··· EXTRACTED TEXT

· 6 min read ·

SHA Pinning Checks Integrity, Not Trustworthiness

Source: lobsters

When the GitHub Actions ecosystem had its supply chain moment in March 2025, a lot of teams checked their workflows and felt reassured. They were pinning to full commit SHAs, so they were safe. Some of them were right. A meaningful number were not.

The tj-actions/changed-files incident (CVE-2025-30066) is the clearest recent illustration of what SHA pinning does and does not buy you. Understanding the boundary between those two things is more useful than any specific remediation advice.

What SHA Pinning Does

In a GitHub Actions workflow, you reference external actions with a uses: field. There are three styles:

# Tag reference — mutable, can be force-pushed at any time
- uses: actions/checkout@v4

# Branch reference — always latest HEAD, maximally mutable
- uses: actions/checkout@main

# SHA reference — immutable, content-addressed
- uses: actions/checkout@11bd71901bbe5b1630ceea73d27597364c9af683

The SHA version is a 40-character hex string representing the git commit object. Git computes it as a cryptographic hash of the commit’s contents: the source tree, parent commits, author metadata, and message. You cannot modify any part of a commit without changing its SHA. The reference is a precise, unforgeable pointer to a specific snapshot of the action’s code.

The security benefit is direct: if an attacker compromises a maintainer’s account and force-pushes a malicious commit under the v4 tag, your workflow continues running the commit you audited. Tag mutations are among the most common attack vectors against GitHub Actions, and SHA pinning defeats them entirely.

This is a genuine and useful property. OpenSSF Scorecard grades projects on it; tools like StepSecurity’s Harden-Runner exist to help teams adopt it; GitHub’s own security guidance has recommended it for years. The place SHA pinning falls short is in the security guarantee many teams assume it delivers.

The tj-actions Incident

On March 14, 2025, the tj-actions/changed-files action was compromised by an attacker who had first compromised reviewdog/action-setup (CVE-2025-30154). The reviewdog action was used inside tj-actions/changed-files’s own CI pipeline. By controlling what that pipeline executed, the attacker gained sufficient access to modify the action’s code and force-push all version tags, from v1 through v45, to a malicious commit.

The malicious payload iterated over environment variables in the GitHub Actions runner and printed them to the workflow log. In public repositories, workflow logs are publicly readable, meaning any secrets present in the environment — cloud credentials, npm tokens, GITHUB_TOKEN — were exposed to anyone monitoring the logs. An estimated 23,000 repositories running tag-based references were immediately affected.

Repositories with SHA pins pointing to pre-compromise commits were protected. Their workflows continued running the audited code. Many of those SHA-pinned repositories, though, were also running Dependabot or Renovate to keep their pins current. When a new version of an action is released, these tools open a pull request that updates the SHA from one 40-character hash to the next. Repositories that had recently merged such a PR were running the compromised commit, pinned to a specific SHA and still fully exposed.

······
··· INFORMATION SUPPLIED

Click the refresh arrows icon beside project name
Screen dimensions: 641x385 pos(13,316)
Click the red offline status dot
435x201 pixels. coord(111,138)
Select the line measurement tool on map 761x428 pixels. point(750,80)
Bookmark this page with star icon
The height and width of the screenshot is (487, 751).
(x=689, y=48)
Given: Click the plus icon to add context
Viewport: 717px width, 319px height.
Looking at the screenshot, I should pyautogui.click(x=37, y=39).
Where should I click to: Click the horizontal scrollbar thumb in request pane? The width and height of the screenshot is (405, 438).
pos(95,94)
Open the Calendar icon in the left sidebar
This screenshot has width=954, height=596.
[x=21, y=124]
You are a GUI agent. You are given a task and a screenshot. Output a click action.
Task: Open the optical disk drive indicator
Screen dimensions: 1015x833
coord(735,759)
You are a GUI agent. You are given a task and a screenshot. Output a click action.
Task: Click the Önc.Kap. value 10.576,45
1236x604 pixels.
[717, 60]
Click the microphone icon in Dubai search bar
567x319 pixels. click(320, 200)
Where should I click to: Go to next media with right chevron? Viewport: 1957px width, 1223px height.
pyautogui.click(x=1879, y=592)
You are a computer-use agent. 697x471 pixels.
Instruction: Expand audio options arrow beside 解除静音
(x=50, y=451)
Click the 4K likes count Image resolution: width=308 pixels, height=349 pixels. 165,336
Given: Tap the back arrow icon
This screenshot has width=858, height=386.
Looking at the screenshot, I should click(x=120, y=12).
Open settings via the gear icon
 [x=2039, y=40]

······

▶ _REQUIRED TASK 1_:
Answer from the article on SHA pinning in GitHub Actions:
(a) Which CVE identifier is given for the compromise of reviewdog/action-setup?
(b) What range of version tags did the attacker force-push to the malicious commit?
(c) About how many repositories running tag-based references were immediately affected?
▶ _REQUIRED TASK 2_: Pick up the article on SHA pinning in GitHub Actions after its final sentence and carry it forward in the same technical voice.
The entries play no part in this work.

▶ _WRITTEN ANSWER 1_:
(a) CVE-2025-30154
(b) v1 through v45
(c) An estimated 23,000

▶ _WRITTEN ANSWER 2_:
The Automation Paradox

SHA pinning without automated updates creates a real problem: dependencies go stale and legitimate security patches in upstream actions never reach you. SHA pinning with automated updates restores the attack surface that pinning was meant to close, unless those update PRs receive scrutiny equivalent to any other code change.

In practice, Dependabot PRs get rubber-stamped. The diff shows a commit SHA changing from one 40-character string to another, with a note indicating a minor version bump. Developers treat these as administrative noise. The implicit assumption is that the upstream maintainer is trustworthy and that a point release contains only legitimate changes. The tj-actions attack was not a subtle backdoor buried in a diff; it was obvious to anyone who looked at it. Almost nobody looks at Dependabot diffs for GitHub Actions.

Under this common workflow, the security value of SHA pinning reduces to a timing guarantee: you are protected if the attack occurred after your last pin update. That is meaningfully better than tag-based references, but considerably weaker than the claim of “you are protected by SHA pinning.”

What XZ Utils Adds to the Picture

The XZ Utils backdoor (CVE-2024-3094), discovered in April 2024, demonstrates a deeper failure mode. A contributor operating under the pseudonym “Jia Tan” spent approximately two years building trust in the XZ Utils project, contributing legitimate improvements and eventually gaining co-maintainer status. Once trusted, they introduced a carefully obfuscated backdoor into the build system’s autoconf macros, targeting SSH authentication on specific systemd-based Linux distributions.

SHA pinning does not address this attack at all. The malicious tarballs had correct checksums; distribution package metadata accurately reflected the SHA-256 hashes of the backdoored releases. Anyone pinning to version 5.6.0 or 5.6.1 was pinning to compromised software, and hash verification would not surface that fact.

The issue was not integrity. The content was precisely what the maintainer produced. The issue was trust: the maintainer, or someone presenting convincingly as a trustworthy maintainer over years of interaction, had malicious intent. SHA pinning proves you received exactly what the distribution intended to give you. It says nothing about whether that distribution should have been trusted.

Integrity and Trust Are Different Properties

These two properties are distinct and SHA pinning only addresses one of them:

Integrity: The artifact you are consuming is identical to the artifact at the reference you specified. No one tampered with it in transit or at rest.

Trust: The artifact at that reference was produced by parties with good intent, through a process you have reason to believe generated only what was intended.

SHA pinning handles integrity. Nothing in the standard SHA pinning workflow addresses trust. This is not a flaw in SHA pinning; it is a precise description of its scope. The problem arises when teams treat a 10/10 on the OpenSSF Scorecard Pinned-Dependencies check as evidence of supply chain security rather than evidence of one specific integrity property.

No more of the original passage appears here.